High-impact collisions

COLUMBUS, Ohio -- Barreling in one direction is a souped-up truck that has turned an offense known for its smash-mouth running game into a bunch of joy rides into the end zone.

Heading directly back at it is a wide load stocked with potential professionals spread along the defensive line that likes nothing more than having its toughness tested and shutting down a rushing attack.

Both teams know there is a collision coming, and it's no secret where the intersection is on Saturday at Camp Randall. If Wisconsin or Ohio State is going to produce a signature win as the Big Ten schedule winds down, it will be up to the machine that inflicts the most damage at the line of scrimmage in what could amount to a series of high-impact crashes.

"It's just two tough teams going at it," defensive lineman John Simon said. "They're very physical and a very dominating team when they want to run the ball and when they get things going, they're hard to stop. We're going to have to make them one-dimensional on offense, stop that run early and do whatever we can to make it a passing game.

"Most physical team is going to win. That's usually what it is, they're going to try to run the football right down the middle, and it's our job to stop them. Whoever is tougher is going to win that battle."

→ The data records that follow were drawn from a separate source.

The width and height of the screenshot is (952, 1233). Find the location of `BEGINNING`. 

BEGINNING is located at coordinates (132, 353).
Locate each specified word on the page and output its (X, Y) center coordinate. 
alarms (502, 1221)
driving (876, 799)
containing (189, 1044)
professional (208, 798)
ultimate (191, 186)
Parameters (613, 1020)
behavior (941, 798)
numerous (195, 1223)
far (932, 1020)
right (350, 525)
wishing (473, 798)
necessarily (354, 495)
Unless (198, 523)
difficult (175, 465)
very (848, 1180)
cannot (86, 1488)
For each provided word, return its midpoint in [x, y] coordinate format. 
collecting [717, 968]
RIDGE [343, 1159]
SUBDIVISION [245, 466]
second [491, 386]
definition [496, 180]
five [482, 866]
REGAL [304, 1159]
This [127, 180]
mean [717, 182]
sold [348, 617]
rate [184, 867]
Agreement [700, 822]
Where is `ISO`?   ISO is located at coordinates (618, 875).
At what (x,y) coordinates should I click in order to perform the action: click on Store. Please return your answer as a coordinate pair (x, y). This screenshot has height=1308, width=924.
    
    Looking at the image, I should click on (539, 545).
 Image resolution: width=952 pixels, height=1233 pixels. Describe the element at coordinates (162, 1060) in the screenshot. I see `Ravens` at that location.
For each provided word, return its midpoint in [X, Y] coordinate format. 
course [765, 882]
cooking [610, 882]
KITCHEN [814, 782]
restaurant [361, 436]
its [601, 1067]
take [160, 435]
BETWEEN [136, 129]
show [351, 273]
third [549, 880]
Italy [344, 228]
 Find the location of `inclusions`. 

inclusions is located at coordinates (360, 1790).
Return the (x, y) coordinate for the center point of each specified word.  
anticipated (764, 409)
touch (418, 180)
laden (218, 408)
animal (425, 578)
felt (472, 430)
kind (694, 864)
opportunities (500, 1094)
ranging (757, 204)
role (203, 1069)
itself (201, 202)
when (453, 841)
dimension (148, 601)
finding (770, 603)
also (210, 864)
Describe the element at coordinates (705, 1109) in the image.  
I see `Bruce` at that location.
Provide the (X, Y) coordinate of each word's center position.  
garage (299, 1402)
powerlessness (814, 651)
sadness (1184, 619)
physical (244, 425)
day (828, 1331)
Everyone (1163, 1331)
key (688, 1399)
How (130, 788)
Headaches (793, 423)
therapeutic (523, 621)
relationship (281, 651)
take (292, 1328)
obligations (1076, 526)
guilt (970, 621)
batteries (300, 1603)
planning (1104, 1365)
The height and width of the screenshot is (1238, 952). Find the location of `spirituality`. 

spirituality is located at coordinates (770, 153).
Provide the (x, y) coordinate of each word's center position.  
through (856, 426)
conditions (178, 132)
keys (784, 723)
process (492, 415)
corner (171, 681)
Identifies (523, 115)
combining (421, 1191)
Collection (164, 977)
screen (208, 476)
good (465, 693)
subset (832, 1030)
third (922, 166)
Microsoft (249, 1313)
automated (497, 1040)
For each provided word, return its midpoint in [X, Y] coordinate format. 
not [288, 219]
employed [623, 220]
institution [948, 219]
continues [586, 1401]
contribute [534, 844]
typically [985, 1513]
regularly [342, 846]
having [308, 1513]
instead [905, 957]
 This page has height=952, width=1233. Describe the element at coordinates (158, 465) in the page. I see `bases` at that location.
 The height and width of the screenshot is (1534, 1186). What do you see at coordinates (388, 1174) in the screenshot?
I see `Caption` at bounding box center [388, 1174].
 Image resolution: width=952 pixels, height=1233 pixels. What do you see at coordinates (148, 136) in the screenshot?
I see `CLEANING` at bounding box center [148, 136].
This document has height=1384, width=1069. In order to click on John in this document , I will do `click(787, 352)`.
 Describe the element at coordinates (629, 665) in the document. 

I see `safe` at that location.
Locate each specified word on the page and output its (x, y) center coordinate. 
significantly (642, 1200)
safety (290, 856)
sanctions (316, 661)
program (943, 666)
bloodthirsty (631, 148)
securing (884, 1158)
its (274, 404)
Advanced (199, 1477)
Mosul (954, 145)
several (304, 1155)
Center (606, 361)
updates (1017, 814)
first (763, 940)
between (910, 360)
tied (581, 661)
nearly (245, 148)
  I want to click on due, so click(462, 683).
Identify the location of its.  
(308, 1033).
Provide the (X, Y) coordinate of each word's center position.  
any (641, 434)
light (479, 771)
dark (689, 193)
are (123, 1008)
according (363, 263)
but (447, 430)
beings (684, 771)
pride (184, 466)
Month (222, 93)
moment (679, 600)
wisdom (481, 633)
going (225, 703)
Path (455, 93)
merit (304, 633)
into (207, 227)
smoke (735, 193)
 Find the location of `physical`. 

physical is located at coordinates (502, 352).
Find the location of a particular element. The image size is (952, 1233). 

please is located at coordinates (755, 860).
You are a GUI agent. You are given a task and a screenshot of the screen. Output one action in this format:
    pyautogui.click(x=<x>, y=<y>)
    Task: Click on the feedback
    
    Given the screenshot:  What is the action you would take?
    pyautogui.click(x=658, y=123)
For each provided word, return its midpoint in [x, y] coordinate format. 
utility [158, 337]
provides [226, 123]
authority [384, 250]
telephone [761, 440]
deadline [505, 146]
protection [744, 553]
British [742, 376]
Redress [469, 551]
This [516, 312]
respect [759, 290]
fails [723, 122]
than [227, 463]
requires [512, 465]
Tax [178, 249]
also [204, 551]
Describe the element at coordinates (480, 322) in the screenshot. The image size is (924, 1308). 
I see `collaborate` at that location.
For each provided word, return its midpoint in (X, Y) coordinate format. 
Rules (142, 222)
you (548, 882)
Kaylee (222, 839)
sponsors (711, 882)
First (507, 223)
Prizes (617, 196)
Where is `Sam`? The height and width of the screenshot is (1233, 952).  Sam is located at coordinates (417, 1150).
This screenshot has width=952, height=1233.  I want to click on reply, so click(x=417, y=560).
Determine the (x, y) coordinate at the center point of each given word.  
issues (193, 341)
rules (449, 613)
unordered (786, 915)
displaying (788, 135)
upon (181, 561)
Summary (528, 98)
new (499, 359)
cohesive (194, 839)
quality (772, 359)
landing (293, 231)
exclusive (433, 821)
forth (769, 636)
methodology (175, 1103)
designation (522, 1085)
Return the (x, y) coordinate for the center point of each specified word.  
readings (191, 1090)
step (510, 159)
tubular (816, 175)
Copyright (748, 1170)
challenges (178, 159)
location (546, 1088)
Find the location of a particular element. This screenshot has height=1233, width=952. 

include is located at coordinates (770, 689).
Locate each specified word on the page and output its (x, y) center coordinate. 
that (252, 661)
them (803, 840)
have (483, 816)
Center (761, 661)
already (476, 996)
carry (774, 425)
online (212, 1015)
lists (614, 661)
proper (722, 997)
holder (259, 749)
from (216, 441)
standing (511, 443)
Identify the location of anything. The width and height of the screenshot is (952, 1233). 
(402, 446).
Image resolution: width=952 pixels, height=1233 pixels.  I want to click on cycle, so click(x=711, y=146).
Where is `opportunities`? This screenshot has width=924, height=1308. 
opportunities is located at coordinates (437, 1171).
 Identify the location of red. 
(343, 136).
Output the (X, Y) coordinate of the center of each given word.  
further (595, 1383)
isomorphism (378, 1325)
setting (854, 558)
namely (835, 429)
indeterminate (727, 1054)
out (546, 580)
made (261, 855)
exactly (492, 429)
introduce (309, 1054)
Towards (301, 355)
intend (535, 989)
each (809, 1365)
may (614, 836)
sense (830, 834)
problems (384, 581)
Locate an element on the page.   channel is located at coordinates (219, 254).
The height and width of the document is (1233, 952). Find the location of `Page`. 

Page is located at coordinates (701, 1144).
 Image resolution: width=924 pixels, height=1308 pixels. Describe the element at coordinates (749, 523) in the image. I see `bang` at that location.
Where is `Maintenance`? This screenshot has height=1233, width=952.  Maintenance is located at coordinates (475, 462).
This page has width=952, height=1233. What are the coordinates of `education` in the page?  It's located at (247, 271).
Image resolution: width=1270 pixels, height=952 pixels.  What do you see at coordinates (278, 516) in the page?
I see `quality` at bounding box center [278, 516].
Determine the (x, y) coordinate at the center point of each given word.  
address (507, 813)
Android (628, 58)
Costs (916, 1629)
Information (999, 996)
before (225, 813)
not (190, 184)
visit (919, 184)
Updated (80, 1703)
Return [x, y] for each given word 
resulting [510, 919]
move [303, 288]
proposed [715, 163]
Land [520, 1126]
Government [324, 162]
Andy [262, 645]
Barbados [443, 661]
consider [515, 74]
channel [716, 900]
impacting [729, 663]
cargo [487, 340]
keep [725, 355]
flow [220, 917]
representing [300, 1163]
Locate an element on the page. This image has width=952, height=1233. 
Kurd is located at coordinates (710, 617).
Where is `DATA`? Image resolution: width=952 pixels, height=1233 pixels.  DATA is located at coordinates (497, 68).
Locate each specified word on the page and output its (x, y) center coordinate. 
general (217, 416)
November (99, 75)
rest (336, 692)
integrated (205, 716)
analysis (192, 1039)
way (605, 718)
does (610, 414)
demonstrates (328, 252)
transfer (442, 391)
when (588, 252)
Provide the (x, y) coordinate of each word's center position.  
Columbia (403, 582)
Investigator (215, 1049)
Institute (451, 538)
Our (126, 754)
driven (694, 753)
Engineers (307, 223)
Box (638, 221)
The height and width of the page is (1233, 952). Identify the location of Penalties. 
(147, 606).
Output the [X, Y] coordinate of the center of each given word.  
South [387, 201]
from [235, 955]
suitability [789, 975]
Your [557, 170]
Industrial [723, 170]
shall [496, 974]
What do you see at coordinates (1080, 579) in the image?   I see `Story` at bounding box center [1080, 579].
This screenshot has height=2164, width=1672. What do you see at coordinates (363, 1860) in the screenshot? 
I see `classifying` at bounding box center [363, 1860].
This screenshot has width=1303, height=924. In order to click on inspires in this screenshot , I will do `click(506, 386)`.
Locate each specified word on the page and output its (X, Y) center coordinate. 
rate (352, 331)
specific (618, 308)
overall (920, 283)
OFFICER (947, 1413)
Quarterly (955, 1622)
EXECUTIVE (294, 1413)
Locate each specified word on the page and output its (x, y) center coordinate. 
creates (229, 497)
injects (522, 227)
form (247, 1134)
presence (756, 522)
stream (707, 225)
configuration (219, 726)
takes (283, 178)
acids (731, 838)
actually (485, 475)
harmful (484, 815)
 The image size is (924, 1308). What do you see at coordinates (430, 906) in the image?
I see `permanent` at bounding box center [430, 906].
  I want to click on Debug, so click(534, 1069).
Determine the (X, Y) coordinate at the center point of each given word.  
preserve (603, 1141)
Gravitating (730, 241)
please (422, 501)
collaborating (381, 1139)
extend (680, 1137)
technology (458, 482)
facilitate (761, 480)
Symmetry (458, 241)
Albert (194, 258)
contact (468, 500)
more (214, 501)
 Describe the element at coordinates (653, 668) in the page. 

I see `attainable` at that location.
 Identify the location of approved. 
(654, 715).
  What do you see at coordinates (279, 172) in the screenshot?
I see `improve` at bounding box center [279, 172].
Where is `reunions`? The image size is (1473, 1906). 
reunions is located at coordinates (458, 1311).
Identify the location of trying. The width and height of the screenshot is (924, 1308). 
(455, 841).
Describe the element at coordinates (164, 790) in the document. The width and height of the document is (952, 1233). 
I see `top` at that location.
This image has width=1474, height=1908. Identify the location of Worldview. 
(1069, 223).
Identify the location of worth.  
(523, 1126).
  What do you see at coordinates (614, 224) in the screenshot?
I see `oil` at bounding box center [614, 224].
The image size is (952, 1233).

Neither team has shown any inclination to tap the brakes lately, and the added momentum the Badgers and Buckeyes have been gaining has only dialed up the intensity in a rivalry that has become more heated over the last few years.

Certainly the fact that both programs have been battling for championships and BCS berths has played a part in that, but the physical, hard-nosed style they play with might have something to do with it as well.

The Badgers perhaps haven't been as consistent as usual running the ball this season, but star tailback Montee Ball has clearly found his footing as the season has progressed and has racked up 16 more touchdowns -- needing only one more to match the NCAA career record.

Ball scored twice against Ohio State a season ago -- but only one of them came on the ground as the Badgers were held to just 89 yards rushing in an upset loss. And the Buckeyes have proven more than capable of duplicating that formula, as they've regained their health up front and developed into the second-ranked rush defense in the Big Ten after a somewhat sloppy start to the season.

Ball had a bit of a sluggish start to the season as well, but he rolled to 198 yards and three scores a week ago in a prototypical Badgers win. The Buckeyes responded to their early problems by putting more faith in their secondary and dialing up more pressure in the backfield, a formula that will again be tested as they load the box to deal with Ball and sidekick James White.

"I feel like it gives us more opportunities to go out and stop the run, just basically tells us just to shut down the receivers and they can put more guys in the box and be able to make more plays," cornerback Travis Howard said. "When they played Indiana this past weekend, they only threw the ball [7 times].

"We know it's going to be a big run game, and we know it's going to come down to which team is most physical and able to stop the run."

The same is also true when the Buckeyes have the football, as they pack up the second-ranked rushing offense in the conference for the trip to Wisconsin.

Ohio State's approach on the ground is different, coming from the spread and relying first and foremost on quarterback Braxton Miller to turn the key in the ignition. But with the Badgers waiting with the No. 1 rushing defense in the Big Ten, there will be no shortage of collisions regardless of which way the traffic is flowing.

"Your team is either getting better or getting worse, and we're facing a team that is getting better," Ohio State coach Urban Meyer said. "I'd like to think we've gotten better as the season progressed, so I think we're going to find out how good we are.

"Going into these environments, we've been into some tough ones already at Michigan State and Penn State, this will be a great measuring stick for how tough we really are."